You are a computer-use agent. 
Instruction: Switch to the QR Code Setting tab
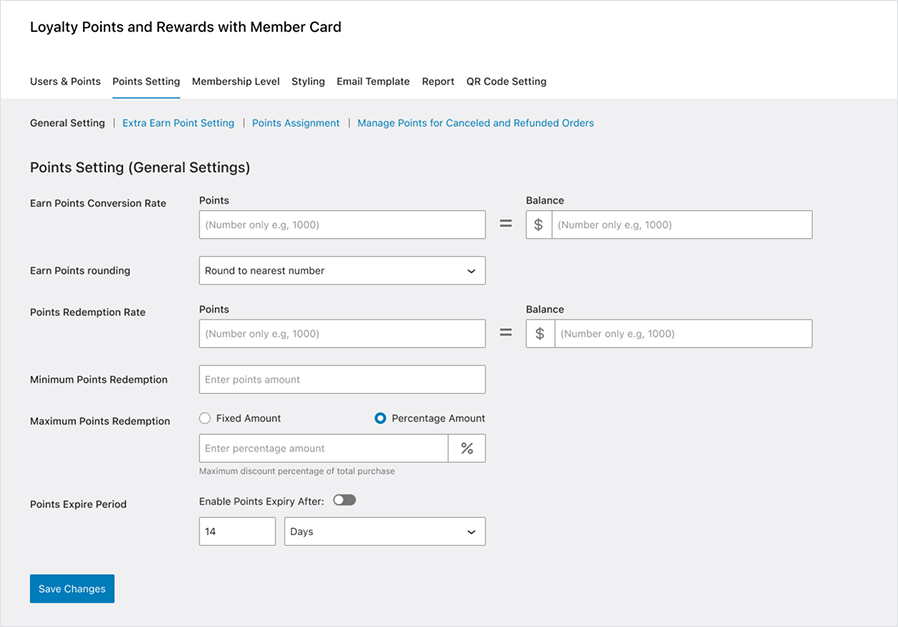506,82
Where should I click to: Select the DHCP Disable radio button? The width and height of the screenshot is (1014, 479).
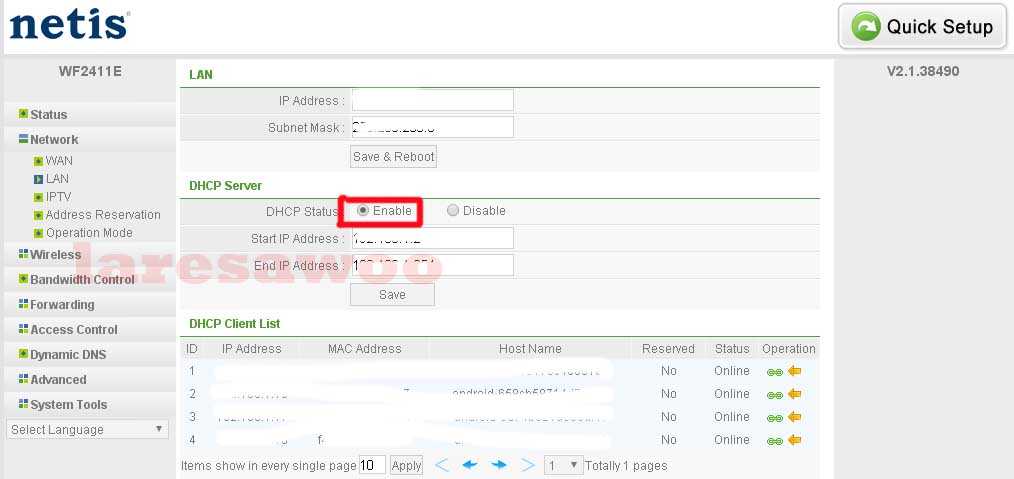(453, 211)
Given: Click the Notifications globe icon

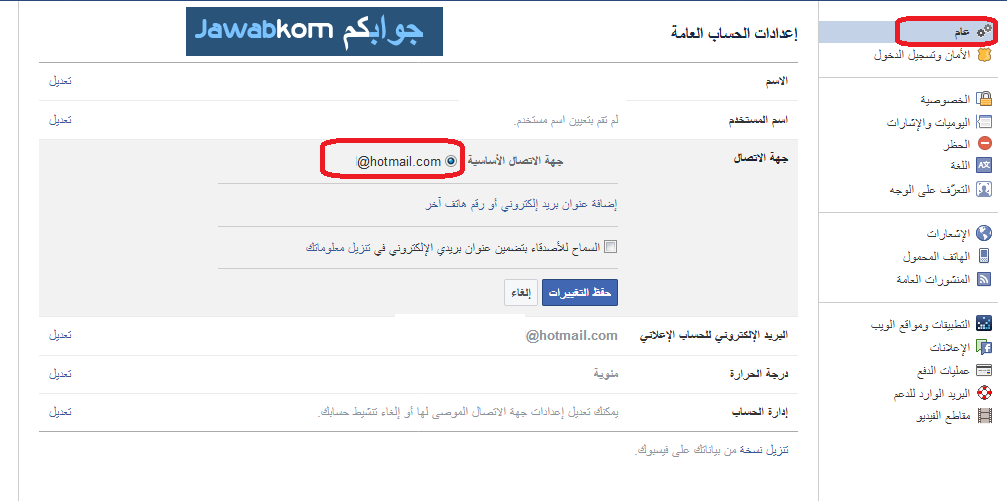Looking at the screenshot, I should [984, 233].
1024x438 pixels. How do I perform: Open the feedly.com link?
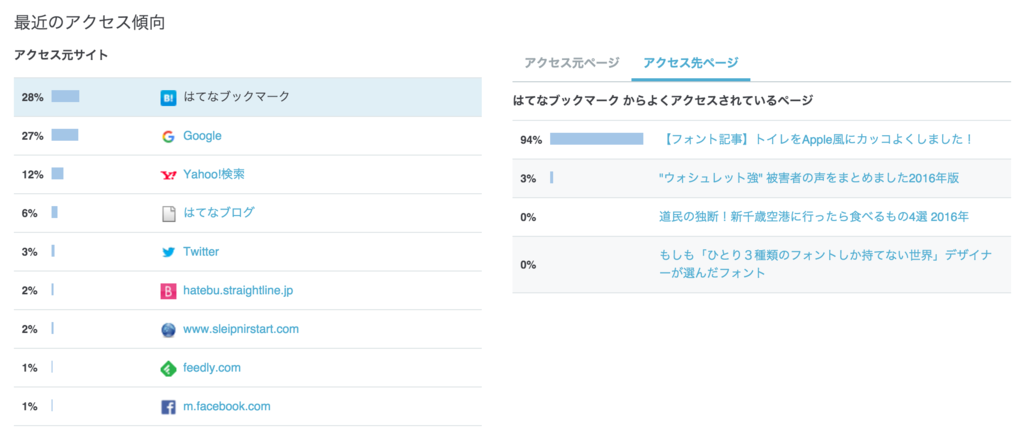click(212, 368)
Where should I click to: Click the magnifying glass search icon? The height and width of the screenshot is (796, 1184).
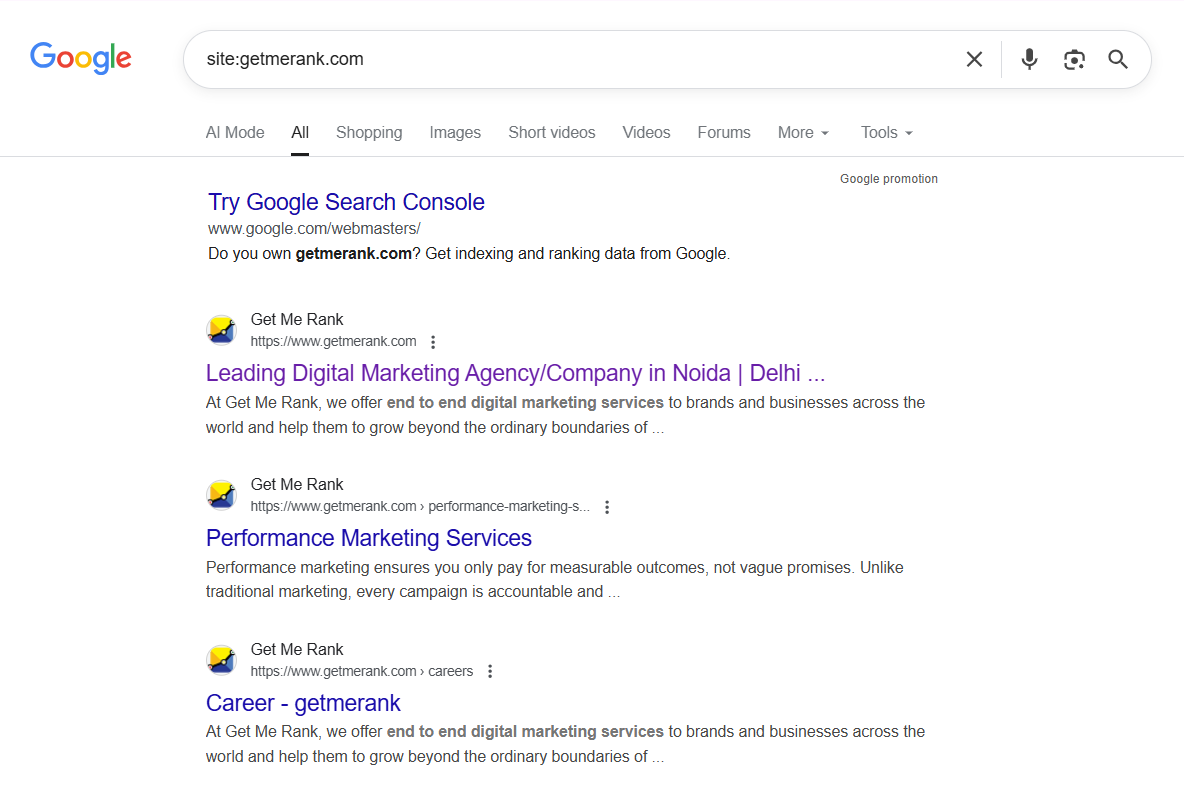1117,59
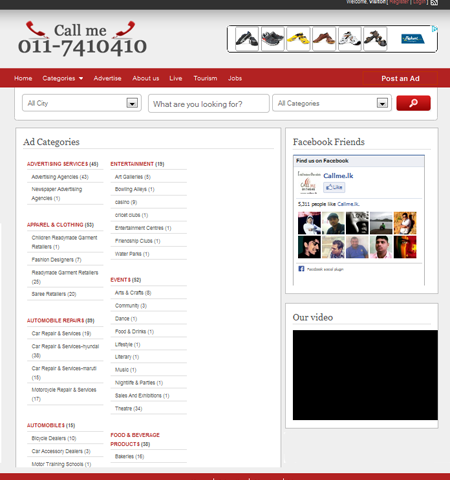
__________
Each line from the one with "Where should I click to: Click" through the end of the entries should be reproduced exactly. Leave out the pictures.

Where should I click to: Click the magnifying glass search icon? The height and width of the screenshot is (796, 1184).
1117,59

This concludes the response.